Reklama

Przemysł Zbrojeniowy

CAMM - brytyjskie rakiety dla systemu Narew? [ANALIZA]

  • Fot. MSWiA

Coraz więcej informacji wskazuje na możliwość pozyskania dla polskich sił zbrojnych w ramach programu Narew systemu przeciwlotniczego krótkiego zasięgu EMADS opartego na rakietach CAMM/CAMM-ER. Warto pochylić się nad cechami uzbrojenia, na które zwróciło uwagę Ministerstwo Obrony Narodowej. 

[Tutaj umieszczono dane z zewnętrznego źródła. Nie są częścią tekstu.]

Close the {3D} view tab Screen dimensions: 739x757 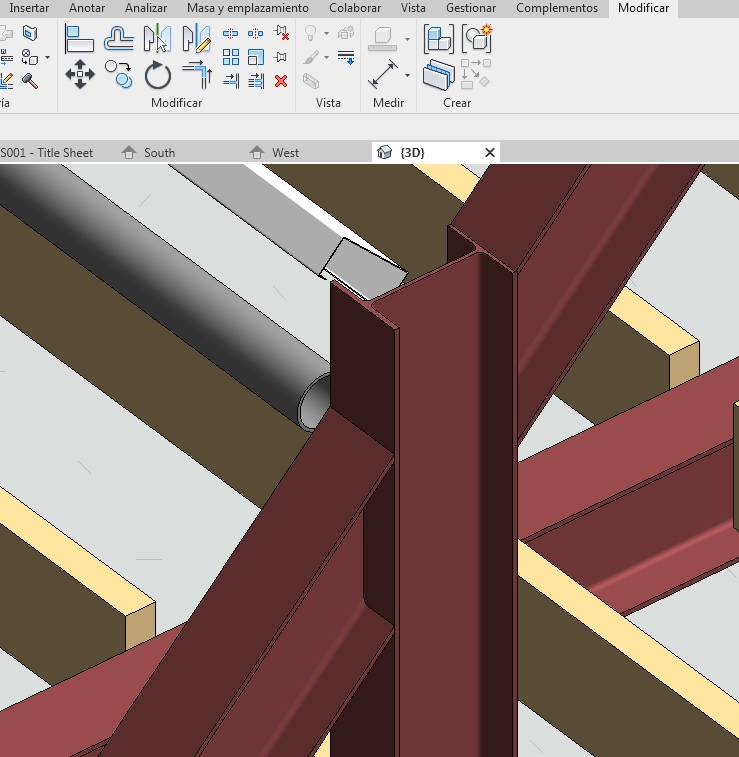[x=490, y=153]
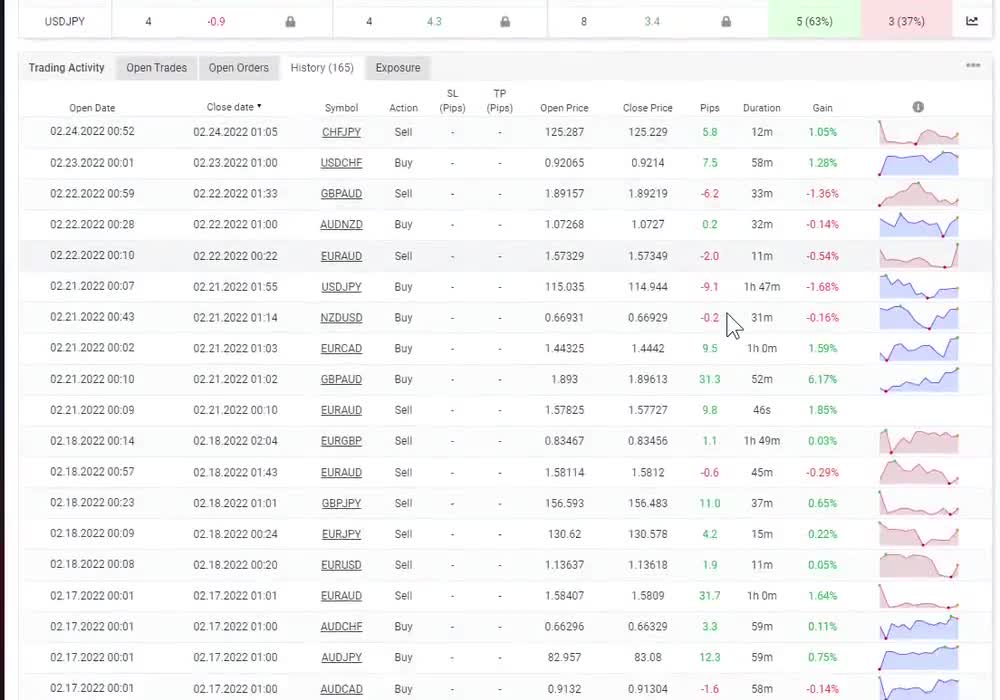Open the Open Orders tab
The height and width of the screenshot is (700, 1000).
point(238,67)
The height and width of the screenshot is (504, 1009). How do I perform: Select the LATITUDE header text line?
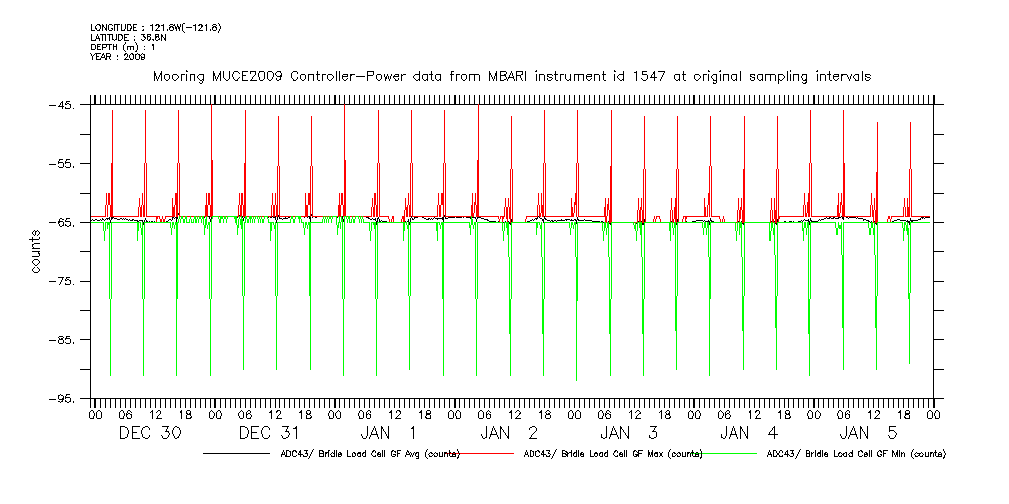[x=128, y=37]
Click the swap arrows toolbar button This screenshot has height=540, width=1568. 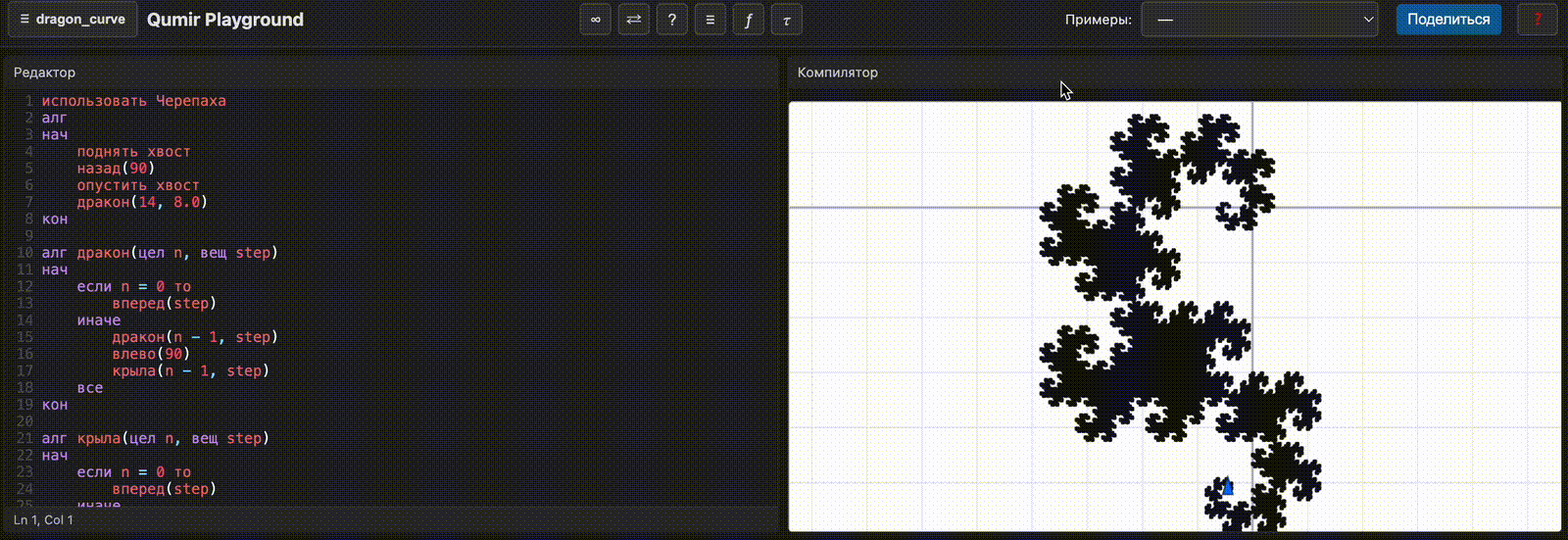coord(634,20)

Minister Obrony Narodowej Antoni Macierewicz informując o rozmowach prowadzonych "głównie" ze stroną brytyjską na temat pozyskania efektora dla systemu obrony przeciwlotniczej krótkiego zasięgu Narew wskazał kierunek, jaki potencjalnie mógłby być brany pod uwagę przez polskie wojsko. Z deklaracji resortu obrony Wielkiej Brytanii, jak i z podpisanych kontraktów, wynika bowiem wyraźnie, że Brytyjczycy chcą, by ich przyszłe systemy krótkiego zasięgu Land Ceptor (określanych również jako FLAADS - Future Local Area Air Defence System) opierały się na pociskach „ziemia-powietrze” CAMM produkowanych przez firmę MBDA UK.

I takie też uzbrojenie zostanie na pewno zaproponowane stronie polskiej, przy czym może dotyczyć zarówno wersji standardowej, jak i CAMM-ER o wydłużonym zasięgu. Pozostałe elementy (radary, system dowodzenia) mają być dostarczane przez krajowy przemysł (np. PIT-RADWAR).

Założenie MON jest bardzo ambitne, ponieważ minister Macierewicz chciałby by pierwsze zestawy Narew pojawiły się w Polsce już za dwa lata, a więc być może wcześniej niż zestawy średniego zasięgu Wisła. Wprowadzanie obu systemów równolegle jest optymalnym rozwiązaniem, jednak jest również najtrudniejszym. Baterie krótkiego i średniego zasięgu będą musiały już bowiem od początku ze sobą współpracować, a więc wymaganie kompatybilności powinno zostać wprowadzone już na etapie wstępnych negocjacji.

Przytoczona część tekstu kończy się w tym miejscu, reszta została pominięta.